* _Problem requirements_
Your copy begins at the line with "Open Messenger from the top navigation bar" and runs through the end of the data below. Set down only those lines exactly, without pictures.

* _Available data_
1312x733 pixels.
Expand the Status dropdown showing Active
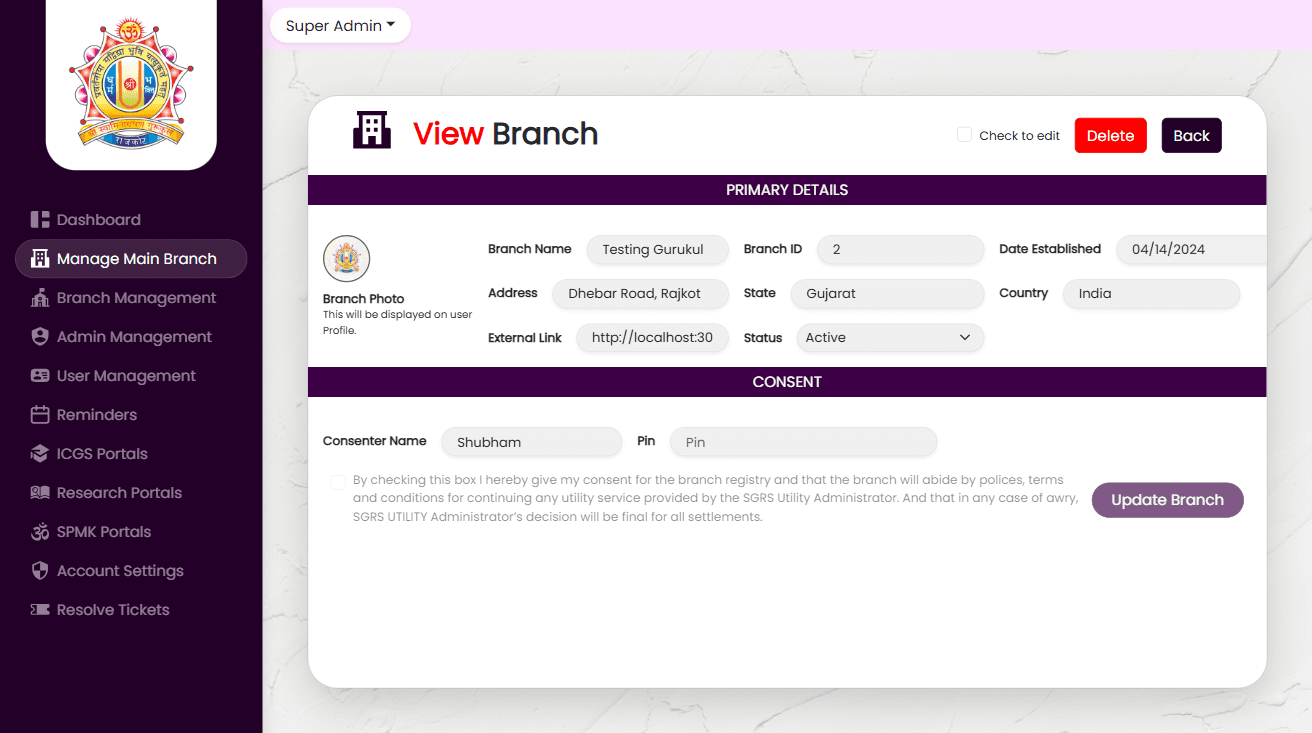(x=889, y=338)
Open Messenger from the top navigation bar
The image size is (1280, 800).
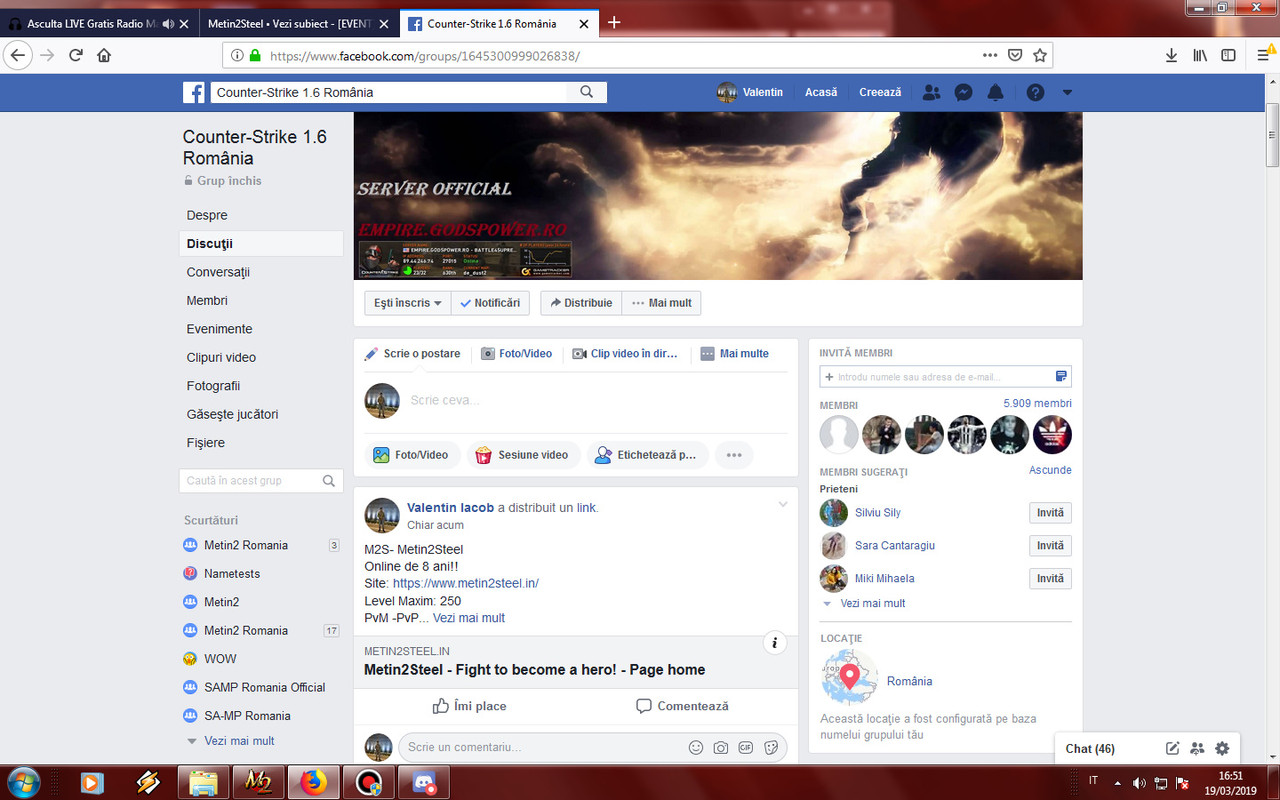(x=963, y=92)
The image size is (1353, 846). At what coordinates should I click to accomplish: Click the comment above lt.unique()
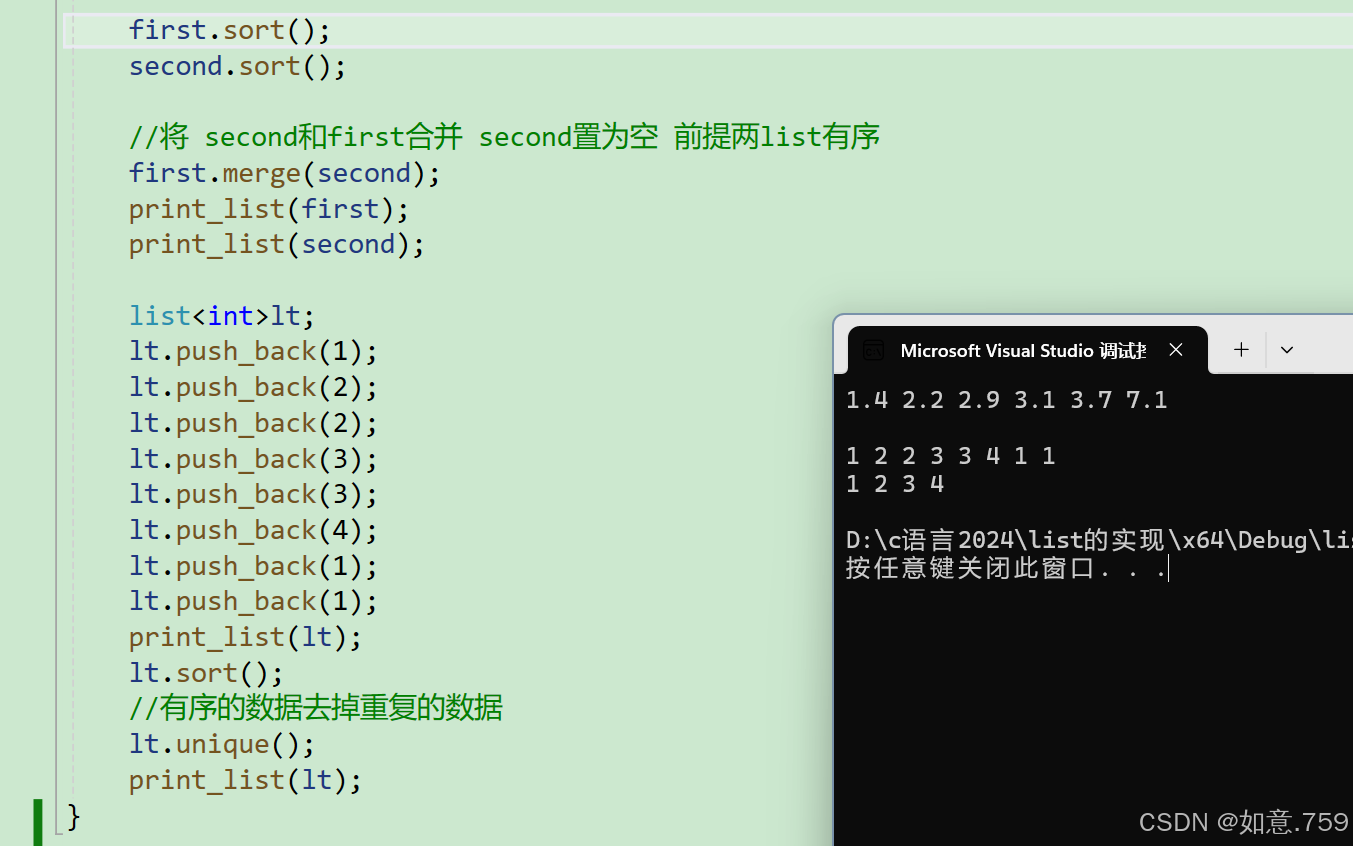[x=315, y=708]
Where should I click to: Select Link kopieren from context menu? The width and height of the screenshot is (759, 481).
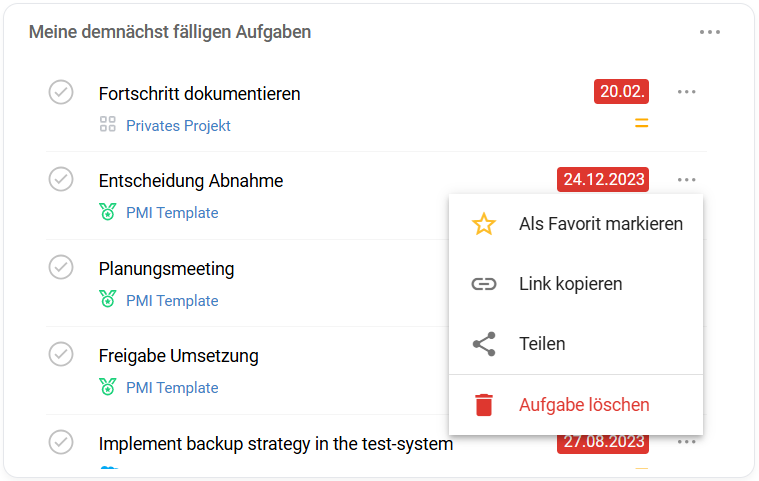(x=570, y=284)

* _Answer to the problem_
Open Messenger from the top navigation bar
The image size is (1280, 800).
(x=963, y=92)
The image size is (1353, 846). At what coordinates should I click to accomplish: Click the comment above lt.unique()
[x=315, y=708]
Where should I click to: Select Link kopieren from context menu? The width and height of the screenshot is (759, 481).
(x=570, y=284)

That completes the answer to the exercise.